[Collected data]
——

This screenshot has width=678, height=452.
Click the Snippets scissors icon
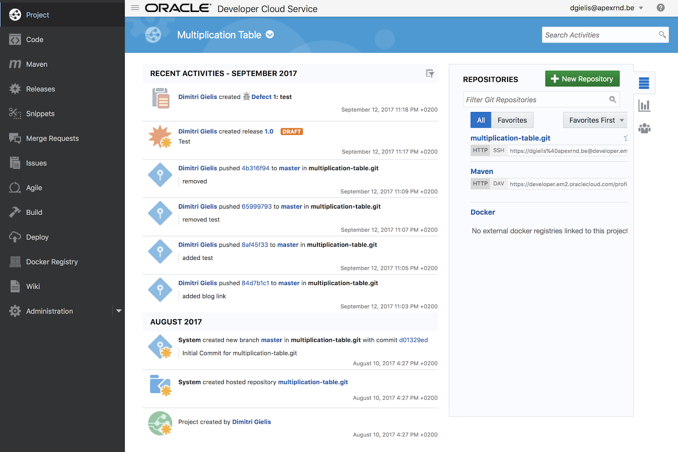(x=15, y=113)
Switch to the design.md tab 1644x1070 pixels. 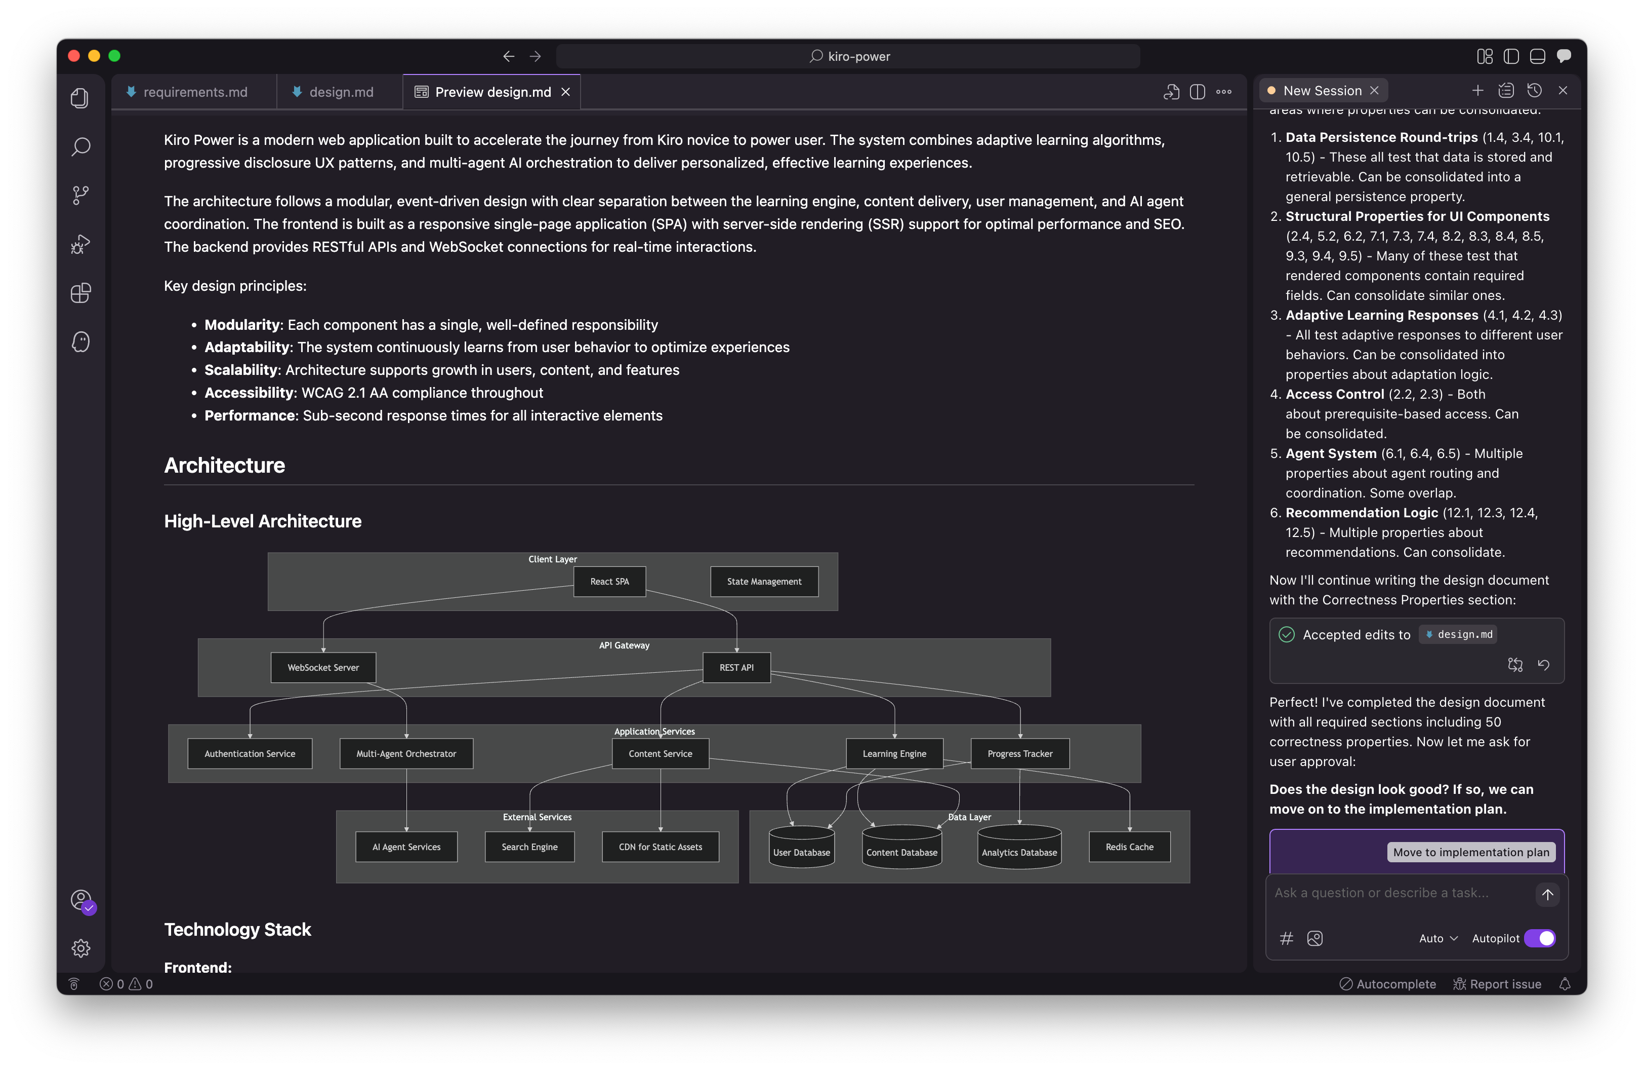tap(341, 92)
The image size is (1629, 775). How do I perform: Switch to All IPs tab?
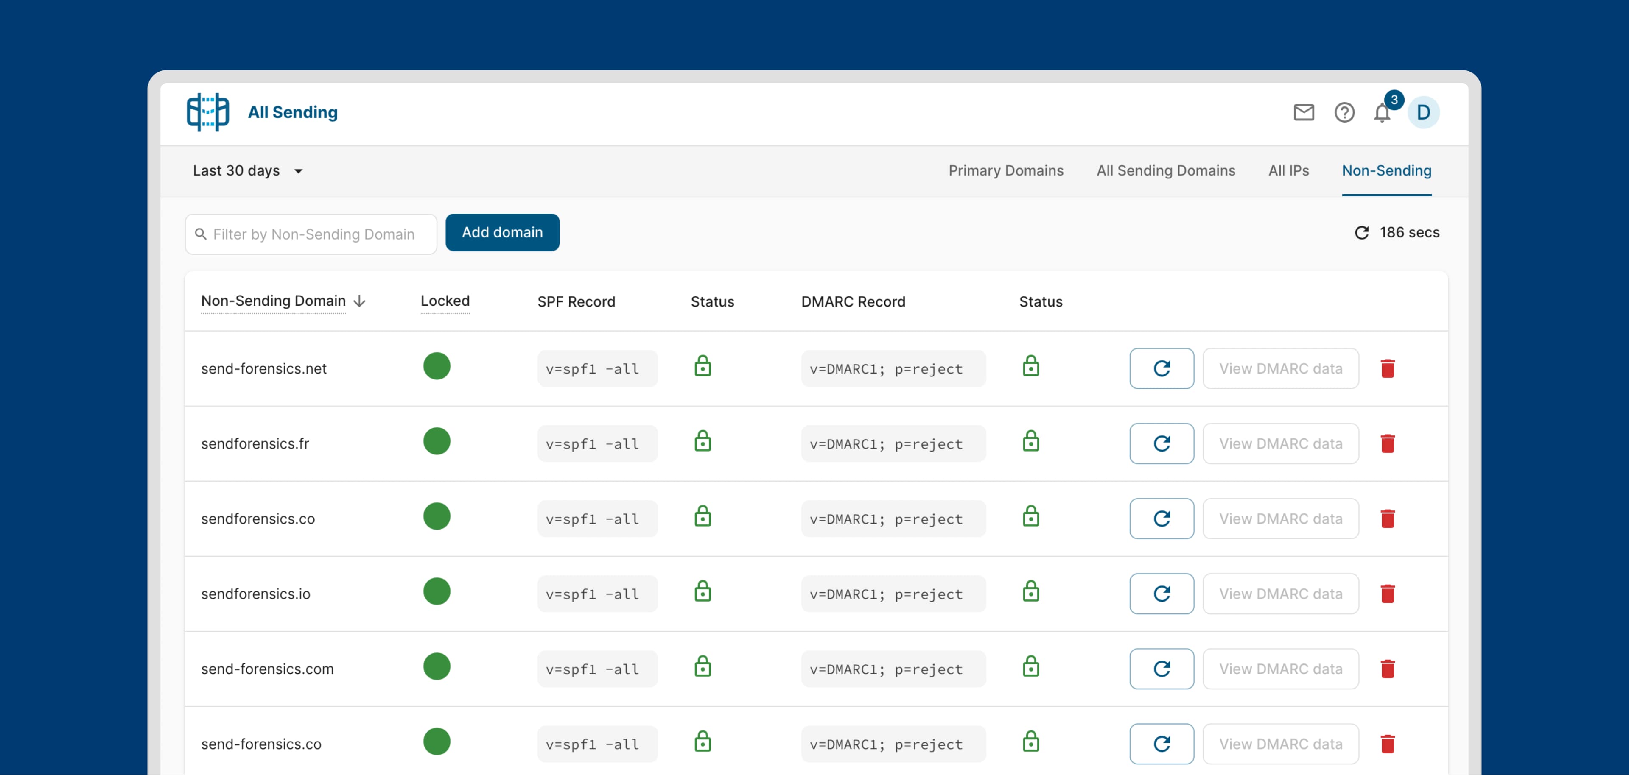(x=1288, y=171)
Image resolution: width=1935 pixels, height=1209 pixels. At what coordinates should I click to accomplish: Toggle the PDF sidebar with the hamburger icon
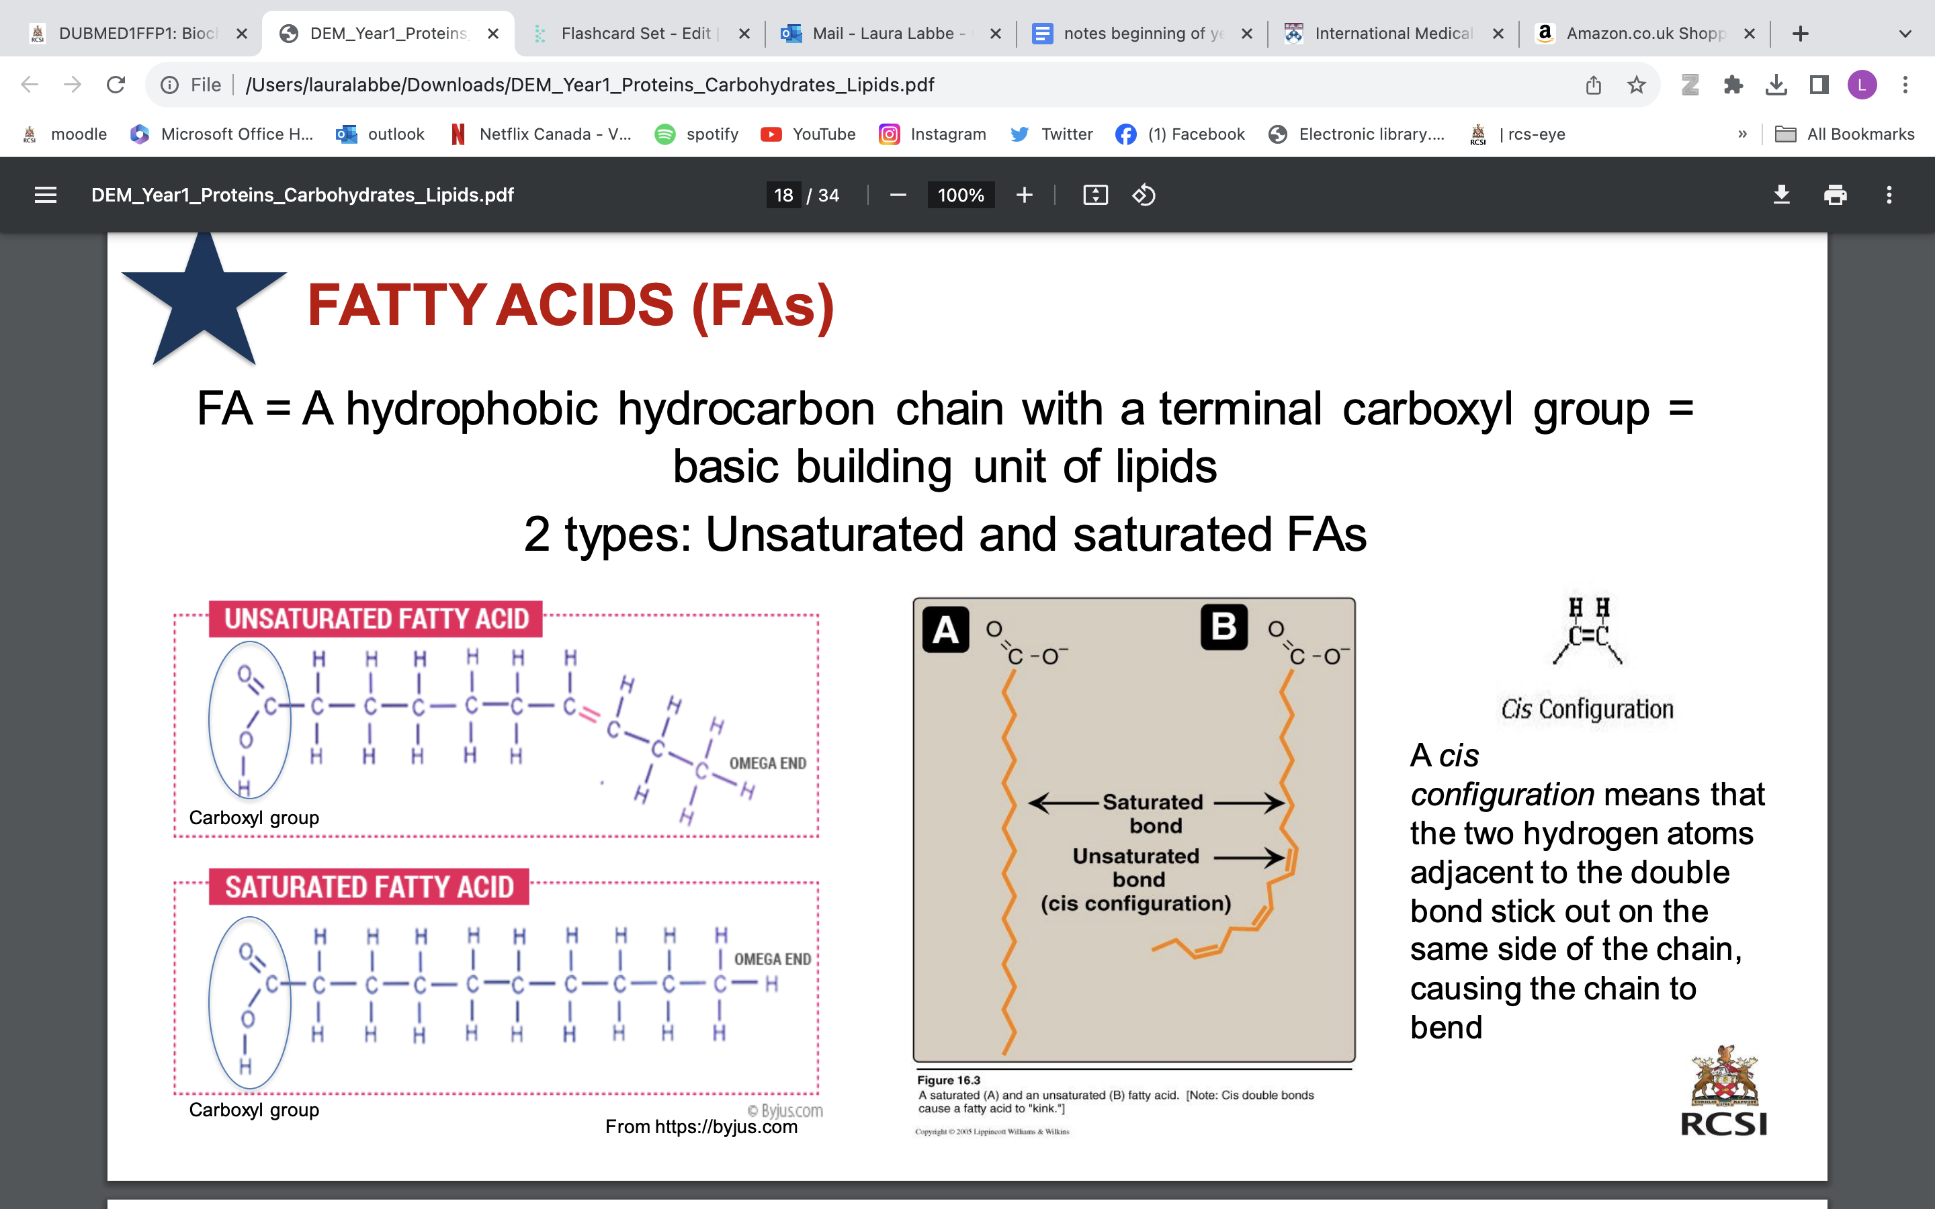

——

Retyped exactly, the lines from the one holding "The image size" through the last line of the data above are the whole answer. Pictures stay out.

The image size is (1629, 775). How do I perform: Switch to All IPs tab?
(x=1288, y=171)
Image resolution: width=1935 pixels, height=1209 pixels. At what coordinates should I click to accomplish: Toggle the PDF sidebar with the hamburger icon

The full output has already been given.